• _Stored data_
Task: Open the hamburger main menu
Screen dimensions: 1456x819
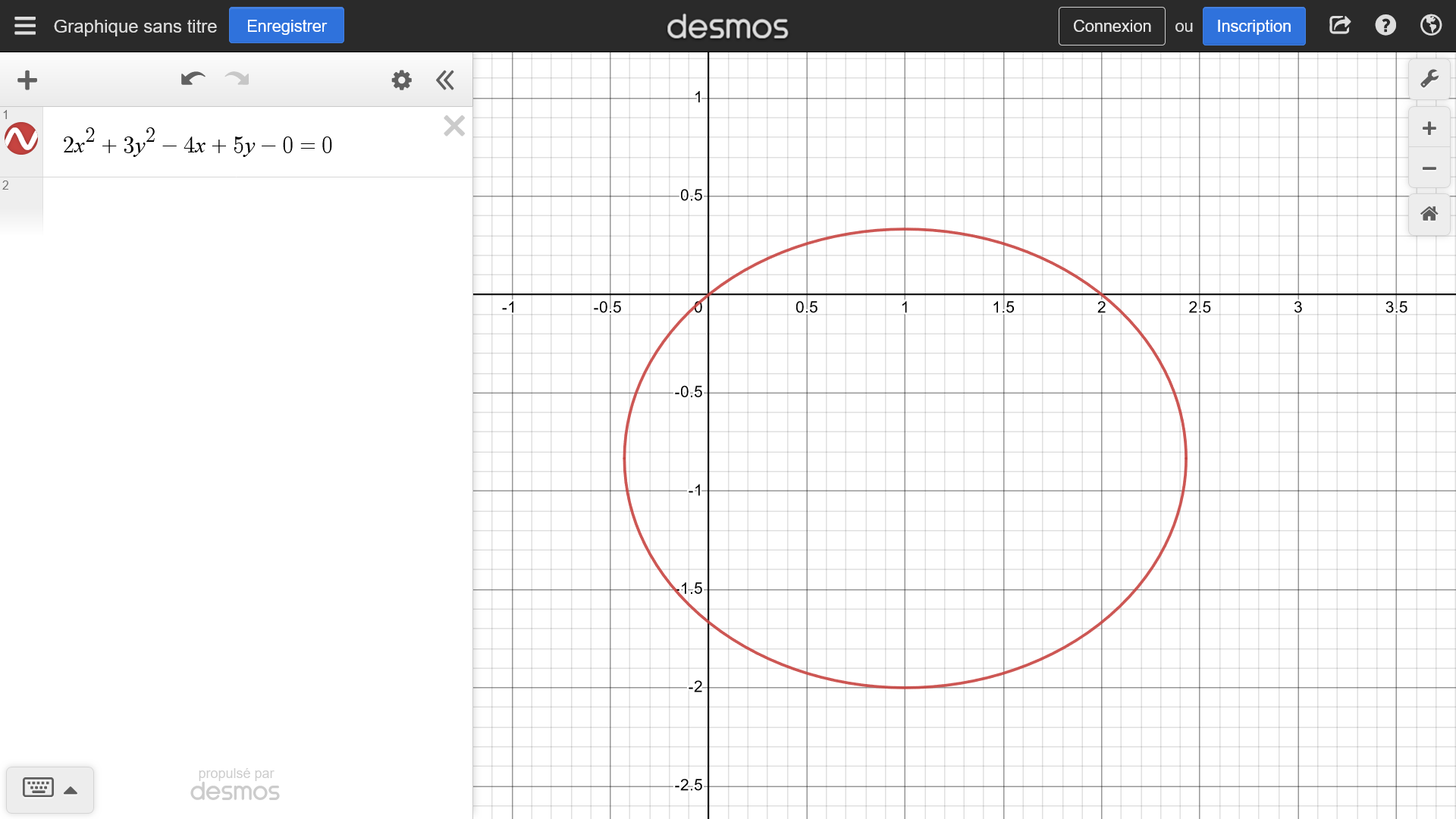Action: (x=25, y=26)
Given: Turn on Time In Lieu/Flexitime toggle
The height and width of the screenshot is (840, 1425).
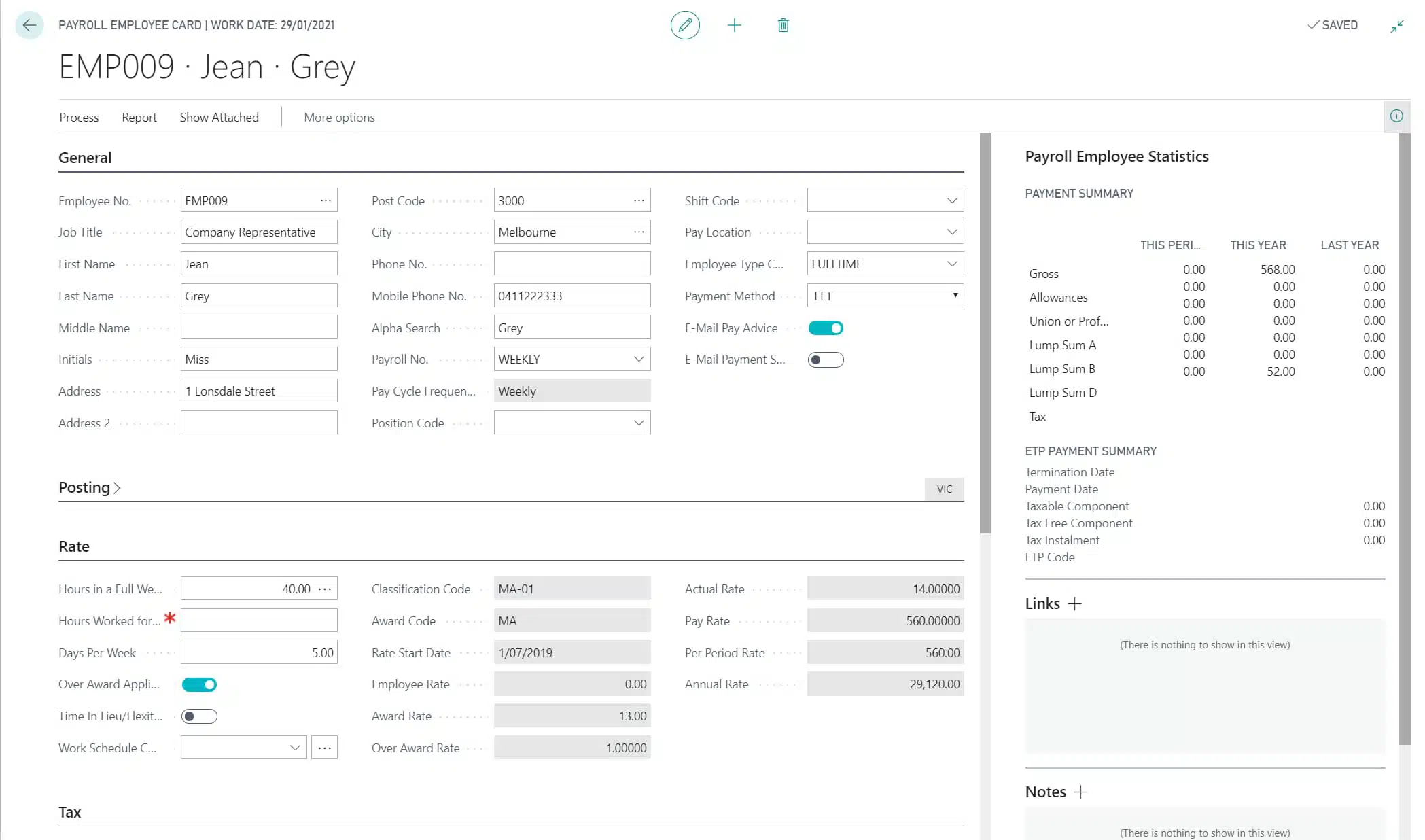Looking at the screenshot, I should pyautogui.click(x=199, y=716).
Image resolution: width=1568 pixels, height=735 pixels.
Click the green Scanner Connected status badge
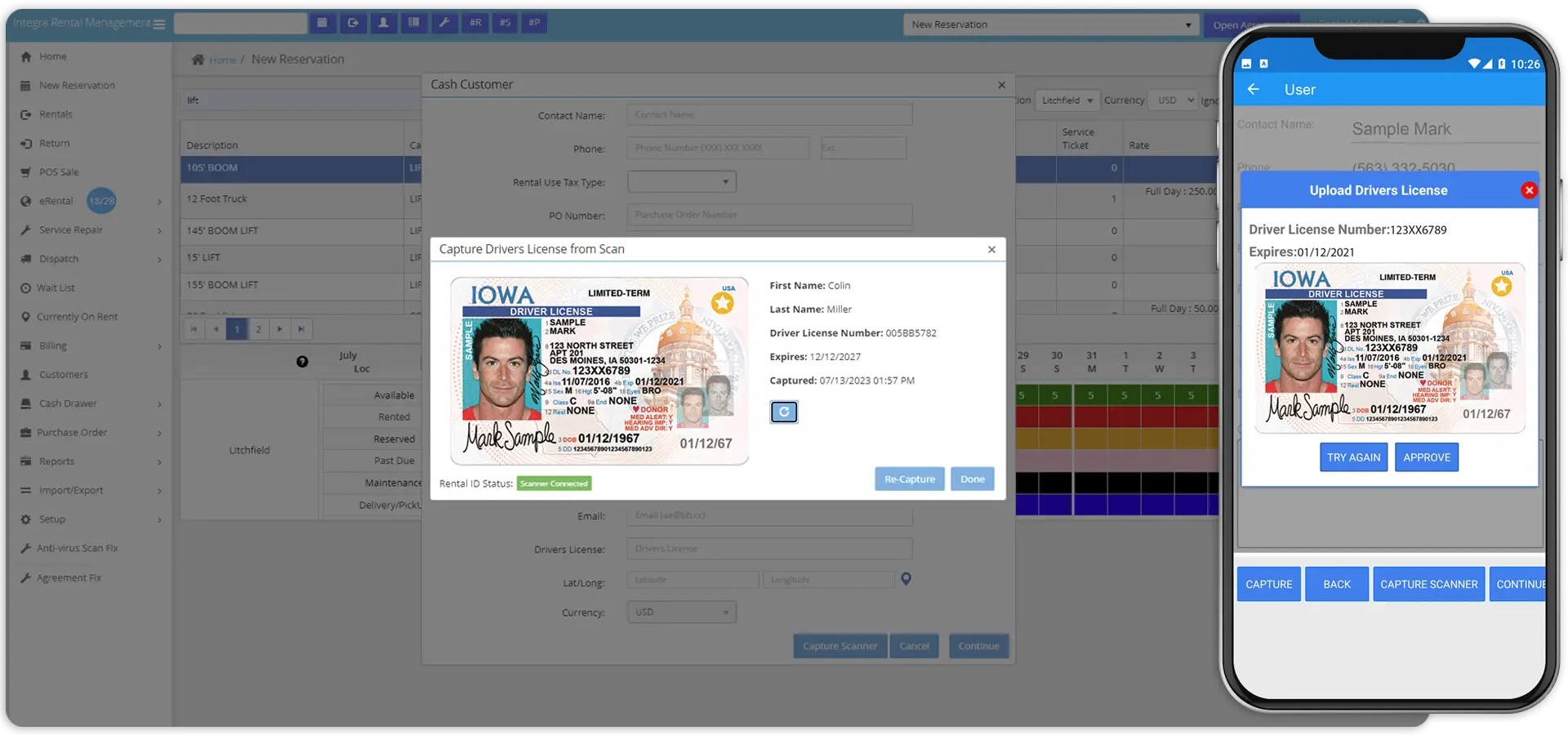coord(554,483)
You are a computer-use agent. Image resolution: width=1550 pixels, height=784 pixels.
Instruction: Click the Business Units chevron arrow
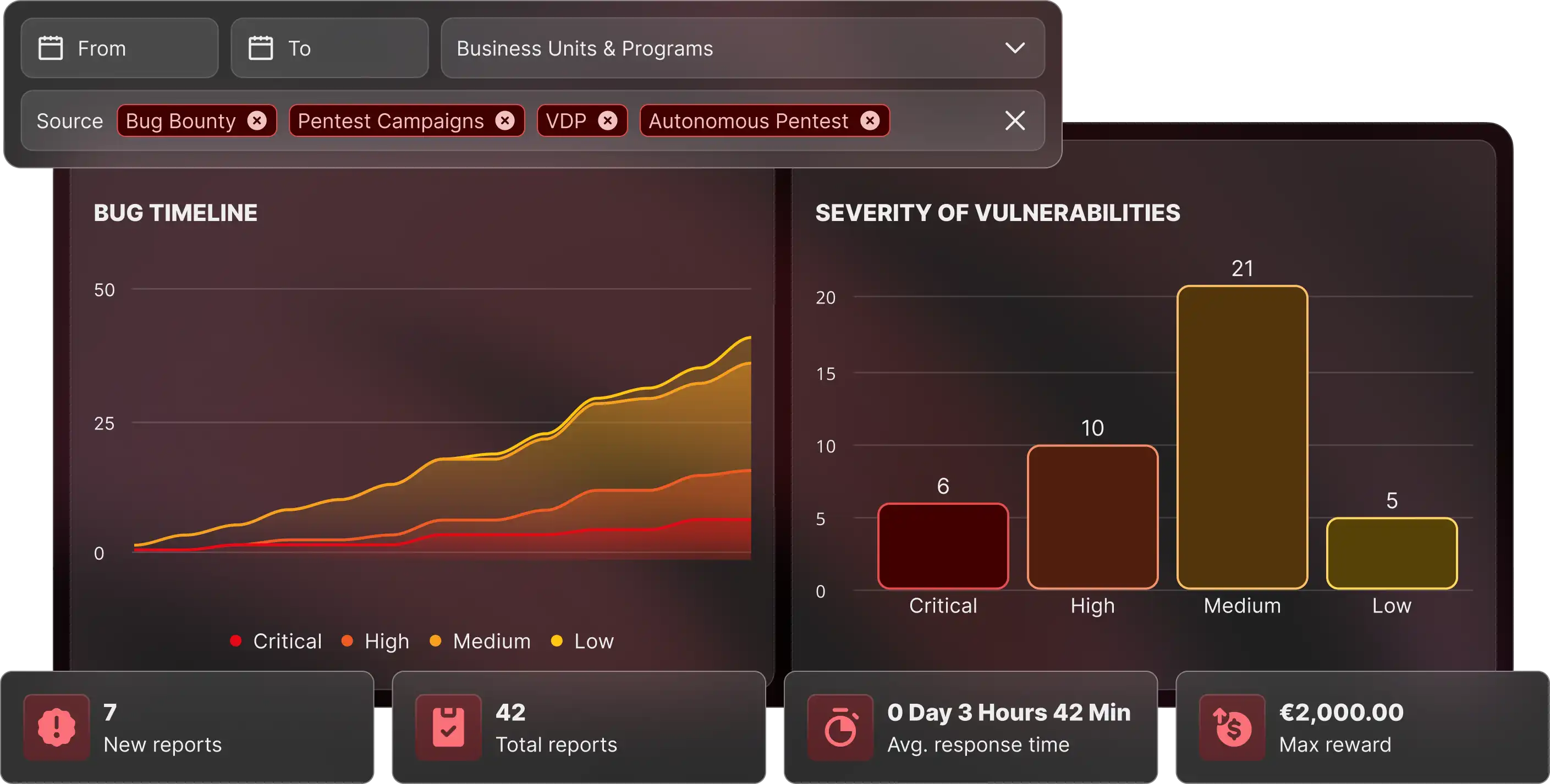pos(1014,48)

• _YOUR TASK_
All entries must come back exactly as written, though without their pictures.

• _ANSWER SPACE_
Task: Open the hamburger main menu
Screen dimensions: 1456x819
Action: (x=25, y=26)
Given: Turn on Time In Lieu/Flexitime toggle
The height and width of the screenshot is (840, 1425).
Looking at the screenshot, I should pyautogui.click(x=199, y=716).
Image resolution: width=1568 pixels, height=735 pixels.
Click the green Scanner Connected status badge
coord(554,483)
You are a computer-use agent. Image resolution: width=1550 pixels, height=784 pixels.
Instruction: Click the Business Units chevron arrow
pos(1014,48)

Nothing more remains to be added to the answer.